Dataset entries
<<<<

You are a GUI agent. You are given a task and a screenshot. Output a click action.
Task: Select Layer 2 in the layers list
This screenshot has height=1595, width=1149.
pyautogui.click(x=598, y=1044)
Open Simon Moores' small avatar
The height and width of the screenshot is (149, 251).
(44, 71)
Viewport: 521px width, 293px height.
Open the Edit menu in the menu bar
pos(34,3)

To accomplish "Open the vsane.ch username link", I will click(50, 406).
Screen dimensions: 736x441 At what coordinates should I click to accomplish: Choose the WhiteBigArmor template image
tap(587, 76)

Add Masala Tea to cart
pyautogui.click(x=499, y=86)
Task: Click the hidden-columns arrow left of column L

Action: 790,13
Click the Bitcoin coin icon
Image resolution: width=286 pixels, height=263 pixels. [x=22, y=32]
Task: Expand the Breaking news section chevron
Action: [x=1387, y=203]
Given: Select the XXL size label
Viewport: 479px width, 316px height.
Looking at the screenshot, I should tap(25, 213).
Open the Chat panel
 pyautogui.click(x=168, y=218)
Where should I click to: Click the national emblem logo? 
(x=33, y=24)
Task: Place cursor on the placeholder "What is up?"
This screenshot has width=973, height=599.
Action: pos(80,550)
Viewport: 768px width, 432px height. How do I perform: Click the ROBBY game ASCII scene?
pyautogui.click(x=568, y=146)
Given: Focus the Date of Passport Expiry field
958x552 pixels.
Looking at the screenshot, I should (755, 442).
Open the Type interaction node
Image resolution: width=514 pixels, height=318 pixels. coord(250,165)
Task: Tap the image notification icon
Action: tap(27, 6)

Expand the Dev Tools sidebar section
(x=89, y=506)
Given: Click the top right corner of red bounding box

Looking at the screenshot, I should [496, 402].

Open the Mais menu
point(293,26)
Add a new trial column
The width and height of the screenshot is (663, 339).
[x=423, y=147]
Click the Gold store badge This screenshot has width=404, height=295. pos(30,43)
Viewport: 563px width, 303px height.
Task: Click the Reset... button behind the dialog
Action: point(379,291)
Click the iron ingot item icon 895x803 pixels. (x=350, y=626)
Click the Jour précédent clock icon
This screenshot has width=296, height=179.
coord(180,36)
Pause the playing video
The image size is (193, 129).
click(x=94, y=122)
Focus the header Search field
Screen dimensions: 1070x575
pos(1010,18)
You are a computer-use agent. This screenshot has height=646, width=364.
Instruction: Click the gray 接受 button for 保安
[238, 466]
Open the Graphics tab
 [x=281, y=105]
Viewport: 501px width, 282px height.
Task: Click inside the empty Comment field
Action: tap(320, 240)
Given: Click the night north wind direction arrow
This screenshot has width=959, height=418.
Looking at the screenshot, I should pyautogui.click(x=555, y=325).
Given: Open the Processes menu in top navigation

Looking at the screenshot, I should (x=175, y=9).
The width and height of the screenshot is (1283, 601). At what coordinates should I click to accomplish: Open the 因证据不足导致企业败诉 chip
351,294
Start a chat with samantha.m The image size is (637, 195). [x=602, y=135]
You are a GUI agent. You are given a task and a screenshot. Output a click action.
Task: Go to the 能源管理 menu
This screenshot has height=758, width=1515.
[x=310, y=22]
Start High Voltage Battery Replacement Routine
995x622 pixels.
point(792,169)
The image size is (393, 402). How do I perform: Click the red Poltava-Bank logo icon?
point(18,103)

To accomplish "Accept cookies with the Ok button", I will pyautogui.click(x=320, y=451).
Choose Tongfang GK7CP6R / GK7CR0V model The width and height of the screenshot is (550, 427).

>>>>

-- To do --
Quote in full each line from the top of the records above through the line with "Focus the header Search field"; stop after that line.

-- Reply --
You are a GUI agent. You are given a task and a screenshot. Output a click action.
Task: Select Layer 2 in the layers list
This screenshot has height=1595, width=1149.
pyautogui.click(x=598, y=1044)
Open Simon Moores' small avatar
The height and width of the screenshot is (149, 251).
(44, 71)
Viewport: 521px width, 293px height.
Open the Edit menu in the menu bar
pos(34,3)

To accomplish "Open the vsane.ch username link", I will click(50, 406).
Screen dimensions: 736x441 At what coordinates should I click to accomplish: Choose the WhiteBigArmor template image
tap(587, 76)

Add Masala Tea to cart
pyautogui.click(x=499, y=86)
Task: Click the hidden-columns arrow left of column L

Action: 790,13
Click the Bitcoin coin icon
Image resolution: width=286 pixels, height=263 pixels. [x=22, y=32]
Task: Expand the Breaking news section chevron
Action: [x=1387, y=203]
Given: Select the XXL size label
Viewport: 479px width, 316px height.
Looking at the screenshot, I should tap(25, 213).
Open the Chat panel
 pyautogui.click(x=168, y=218)
Where should I click to: Click the national emblem logo? 
(x=33, y=24)
Task: Place cursor on the placeholder "What is up?"
This screenshot has width=973, height=599.
Action: pos(80,550)
Viewport: 768px width, 432px height. How do I perform: Click the ROBBY game ASCII scene?
pyautogui.click(x=568, y=146)
Given: Focus the Date of Passport Expiry field
958x552 pixels.
Looking at the screenshot, I should (755, 442).
Open the Type interaction node
Image resolution: width=514 pixels, height=318 pixels. coord(250,165)
Task: Tap the image notification icon
Action: tap(27, 6)

Expand the Dev Tools sidebar section
(x=89, y=506)
Given: Click the top right corner of red bounding box

Looking at the screenshot, I should [496, 402].

Open the Mais menu
point(293,26)
Add a new trial column
The width and height of the screenshot is (663, 339).
[x=423, y=147]
Click the Gold store badge This screenshot has width=404, height=295. pos(30,43)
Viewport: 563px width, 303px height.
Task: Click the Reset... button behind the dialog
Action: point(379,291)
Click the iron ingot item icon 895x803 pixels. (x=350, y=626)
Click the Jour précédent clock icon
This screenshot has width=296, height=179.
coord(180,36)
Pause the playing video
The image size is (193, 129).
click(x=94, y=122)
Focus the header Search field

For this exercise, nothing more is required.